Olga - Bernhard Schlink

Olga
von Bernhard Schlink

Bewertet mit 4 Sternen

~~Olga war schon als Kind neugierig und wissbegierig. Stundenlang konnte sie stehen und schauen. Als die Eltern am Fleckfieber versterben, kommt das kleine Mädchen zur Großmutter, wo sie ohne viel Zuwendung aufwächst. Olga freundet sich mit Herbert an, dem Sohn der Gutsbesitzer. Herbert kann nicht still halten, er bewegt sich laufend, im wahrsten Sinne. Allein bei den Wald- und Wiesenstelldicheins mit Olga findet er ein wenig Ruhe.
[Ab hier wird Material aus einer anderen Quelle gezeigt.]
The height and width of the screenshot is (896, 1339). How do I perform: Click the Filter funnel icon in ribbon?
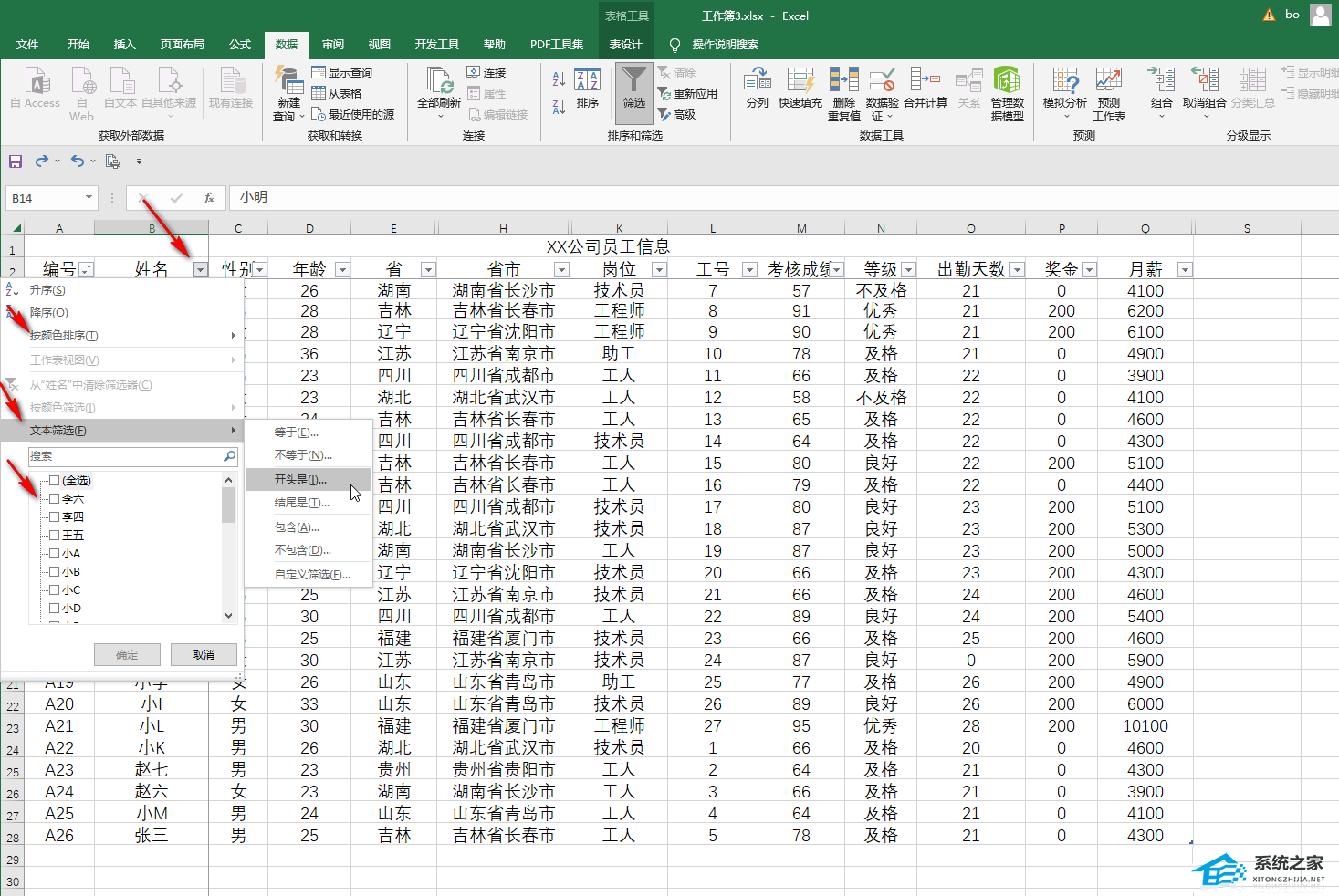(x=633, y=88)
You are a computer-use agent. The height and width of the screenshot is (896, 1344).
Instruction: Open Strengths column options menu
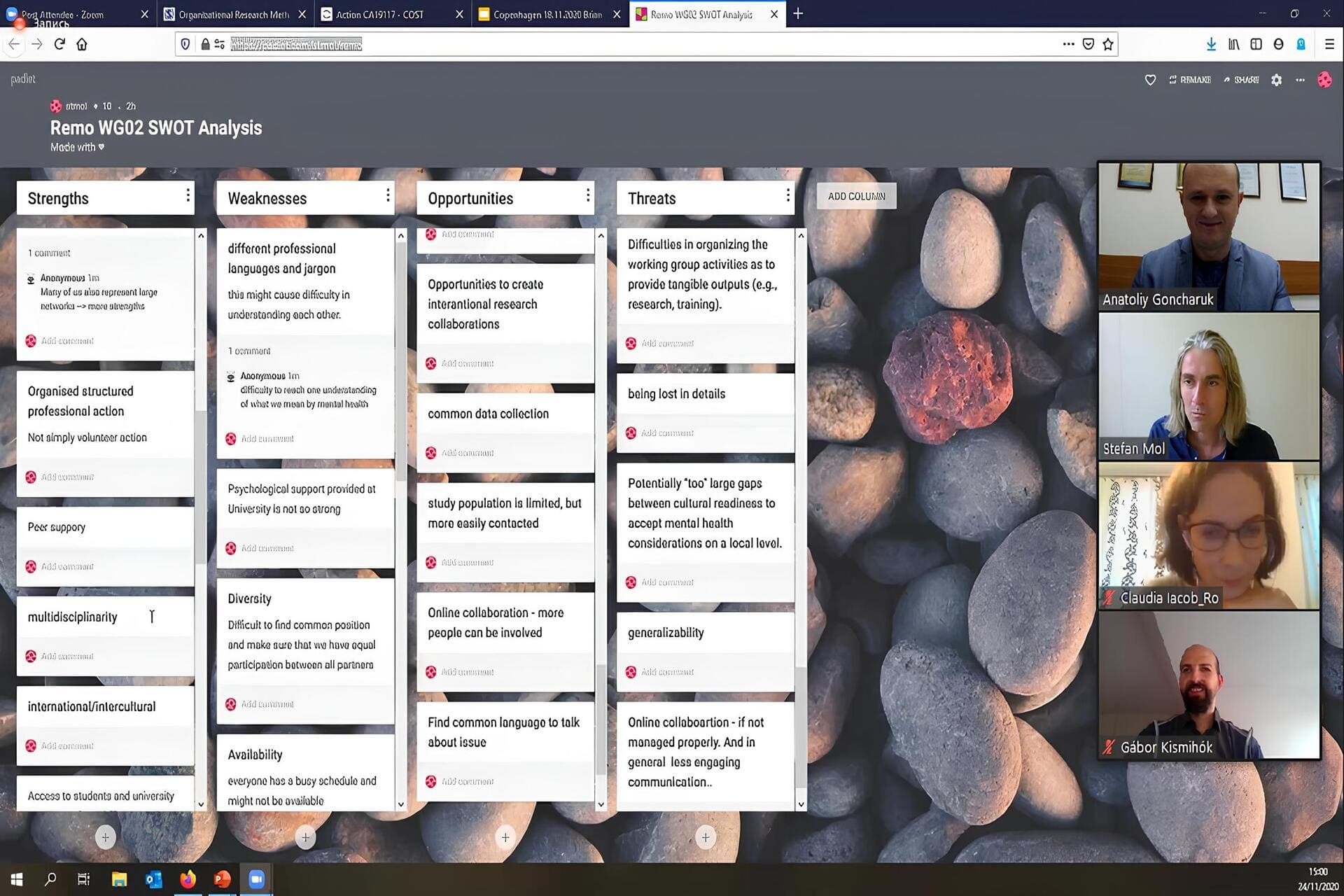coord(188,196)
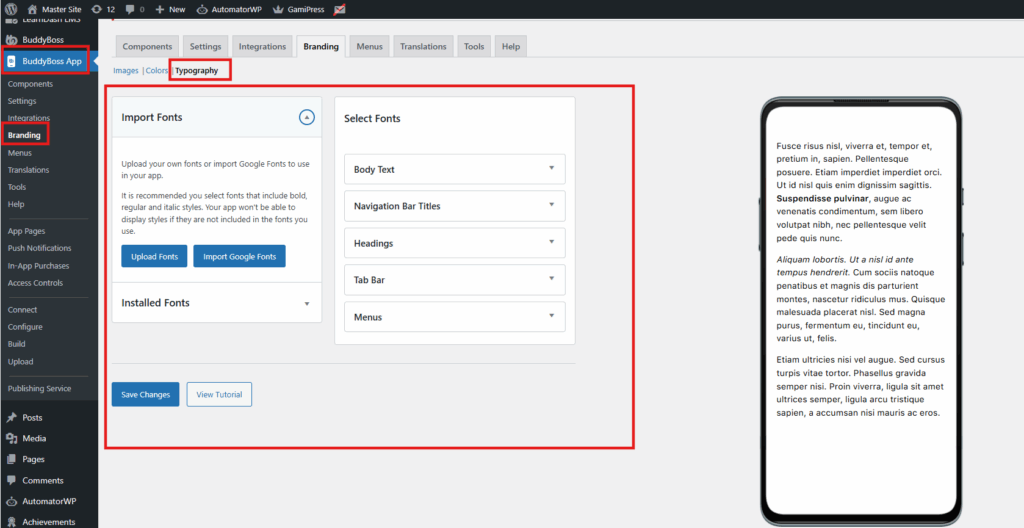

Bevor sich Herbert zu Olga und einer gemeinsamen Zukunft mit ihr bekennt, stürzt er sich lieber in eine Kolonialkrieg, bereist die unwirtlichsten Länder, benutzt Olga nur als Lückenfüllerin seines unsteten Lebens.
Olga hat mittlerweile als Lehrerin in der Provinz ihr Auskommen gefunden hat.  Am Vorabend des 1. Weltkrieges begibt sich Herbert auf eine Arktisexpedition, von der er nicht mehr zurückkehren sollte.
Olga übersteht die Zwischenkriegszeit, aufgrund einer Erkrankung ertaubt und als Sozialistin von den Nazis unerwünscht kann sie ihren Beruf nicht mehr ausüben. Nach der Fluch aus dem Osten verdingt sie sich als Näherin und schließt Freundschaft mit dem Jungen Ferdinand. Bis zu ihrem Tod und darüber hinaus lässt Ferdinand, dem Erzähler, Olgas Leben nicht mehr los.
Der Roman Olga umreißt deutsche Geschichte anhand eines Frauenlebens. Olga wird dabei als unbeirrbare starke Frau gezeichnet, die ihr Schicksal mit Mut aber auch mit Demut annimmt. Olgas Geschichte hat wohl nicht überragend  Besonderes an sich, Bernhard Schlink schafft es aber trotzdem mit seiner erzählerischen Kraft, ein einzigartiges, einfühlsames Bild zu zeichnen.
Herbert hingegen war mir als Figur unbeschreiblich unangenehm. Nicht nur sein Egoismus, der in letztlich in den Tod treibt, aber auch sein „Deutscher Stolz“. Seine Deutschtümelei, sein Pathos, sein Streben nach Größe unterscheidet ihn enorm von der Bescheidenheit Olgas.
Der erste Teil dieses Romans schildert Olgas Lebensweg aus der Sicht eines allwissenden Erzählers, als Ferdinand in Olgas Leben tritt ändert  sich die Perspektive, Ferdinand wird zum Ich-Erzähler. Der letzte Teil des Buches besteht ausschließlich aus Briefen Olgas an Herbert, dem sie auch noch nach dessen Tod immer verbunden bleibt. Was an manchen Fragen aus den ersten beiden Teilen offen blieb, wird in den Briefen oft mal mehr oder überraschend aufgeklärt. Dieser persönlichste Teil des Buches hat mich am meisten berührt.